On 13th March an Irish coxswain was on the air, Coxswain Patrick Sliney, of Ballycotton, Co. Cork, who broadcast from Cork the story of the Ballycotton service to the Daunt Rock lightship on llth, 12th and 13th of February, for which he was awarded the Institution's gold medal, and each member of the crew the silver or bronze medal. When Coxswain Sliney and his crew came to London on 6th May to receive their medals from the Duke of Kent, at the annual meeting of the Institution, he again broadcast an account of the service, this time in the London Regional programme.

An Empire Broadcast.

These individual broadcasts were followed in April by a special Empire programme in which three coxswains took part. This programme, which was- called " Life-boats," was devised by Mr. S. E. Reynolds and produced by Mr. Pascoe Thornton of the B.B.C.

The principal part in the programme was taken by Major-General the Right Hon. Lord Mottistone, P.C., C.B., C.M.G., D.S.O., a vice-president of the Institution, and coxswain of the Brooke, Isle of Wight, life-boat.

Entries on locating words and elements:

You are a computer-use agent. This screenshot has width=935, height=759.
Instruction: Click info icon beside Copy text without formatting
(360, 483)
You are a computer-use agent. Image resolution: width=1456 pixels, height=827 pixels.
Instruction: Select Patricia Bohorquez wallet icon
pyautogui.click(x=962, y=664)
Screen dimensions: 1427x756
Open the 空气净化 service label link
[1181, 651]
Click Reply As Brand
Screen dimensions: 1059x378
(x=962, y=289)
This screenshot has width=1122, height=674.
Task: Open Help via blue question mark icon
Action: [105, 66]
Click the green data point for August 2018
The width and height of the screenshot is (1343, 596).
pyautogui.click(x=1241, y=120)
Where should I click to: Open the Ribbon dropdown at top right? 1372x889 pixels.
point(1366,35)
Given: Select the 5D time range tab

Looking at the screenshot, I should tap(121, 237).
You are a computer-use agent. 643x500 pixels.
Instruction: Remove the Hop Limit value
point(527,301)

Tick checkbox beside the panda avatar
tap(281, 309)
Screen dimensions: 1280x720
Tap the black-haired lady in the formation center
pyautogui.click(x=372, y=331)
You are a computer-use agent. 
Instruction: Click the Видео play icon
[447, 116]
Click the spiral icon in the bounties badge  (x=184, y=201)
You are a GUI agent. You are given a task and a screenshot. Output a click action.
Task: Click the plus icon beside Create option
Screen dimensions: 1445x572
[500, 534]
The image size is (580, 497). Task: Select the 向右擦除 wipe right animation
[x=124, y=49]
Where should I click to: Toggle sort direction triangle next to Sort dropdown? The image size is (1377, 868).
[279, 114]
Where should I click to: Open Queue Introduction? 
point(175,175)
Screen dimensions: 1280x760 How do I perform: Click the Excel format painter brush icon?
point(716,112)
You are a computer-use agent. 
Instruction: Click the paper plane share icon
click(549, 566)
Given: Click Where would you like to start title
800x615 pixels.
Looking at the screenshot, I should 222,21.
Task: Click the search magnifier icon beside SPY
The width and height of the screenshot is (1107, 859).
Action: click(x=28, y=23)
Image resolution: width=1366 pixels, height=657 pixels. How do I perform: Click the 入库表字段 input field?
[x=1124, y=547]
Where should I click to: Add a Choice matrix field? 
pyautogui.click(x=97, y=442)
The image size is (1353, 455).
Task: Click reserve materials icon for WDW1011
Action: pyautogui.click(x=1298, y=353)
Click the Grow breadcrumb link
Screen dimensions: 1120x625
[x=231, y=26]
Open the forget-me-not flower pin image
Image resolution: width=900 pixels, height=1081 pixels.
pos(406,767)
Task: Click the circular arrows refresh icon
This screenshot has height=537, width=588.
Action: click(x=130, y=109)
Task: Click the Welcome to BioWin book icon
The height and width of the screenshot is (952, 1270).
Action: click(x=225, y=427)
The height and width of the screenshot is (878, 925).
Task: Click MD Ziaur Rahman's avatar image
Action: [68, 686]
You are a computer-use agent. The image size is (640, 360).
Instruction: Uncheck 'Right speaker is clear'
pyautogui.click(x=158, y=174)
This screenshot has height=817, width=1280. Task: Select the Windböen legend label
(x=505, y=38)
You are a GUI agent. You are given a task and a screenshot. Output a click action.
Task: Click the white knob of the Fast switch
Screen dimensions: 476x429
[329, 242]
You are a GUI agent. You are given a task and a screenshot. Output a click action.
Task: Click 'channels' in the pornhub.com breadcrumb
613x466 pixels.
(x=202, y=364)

REQUIRED WORK:
[1] Copy the passage on lifeboat broadcasts word for word, starting at "An Empire Broadcast." and ending at "of Wight, life-boat.".
[2] Return each line of the records that contains the word "avatar". Matching is case-sensitive.
The passage on lifeboat broadcasts has no connection to the records.

RESULTS FOR EACH TASK:
[1]
An Empire Broadcast.

These individual broadcasts were followed in April by a special Empire programme in which three coxswains took part. This programme, which was- called " Life-boats," was devised by Mr. S. E. Reynolds and produced by Mr. Pascoe Thornton of the B.B.C.

The principal part in the programme was taken by Major-General the Right Hon. Lord Mottistone, P.C., C.B., C.M.G., D.S.O., a vice-president of the Institution, and coxswain of the Brooke, Isle of Wight, life-boat.

[2]
Tick checkbox beside the panda avatar
Task: Click MD Ziaur Rahman's avatar image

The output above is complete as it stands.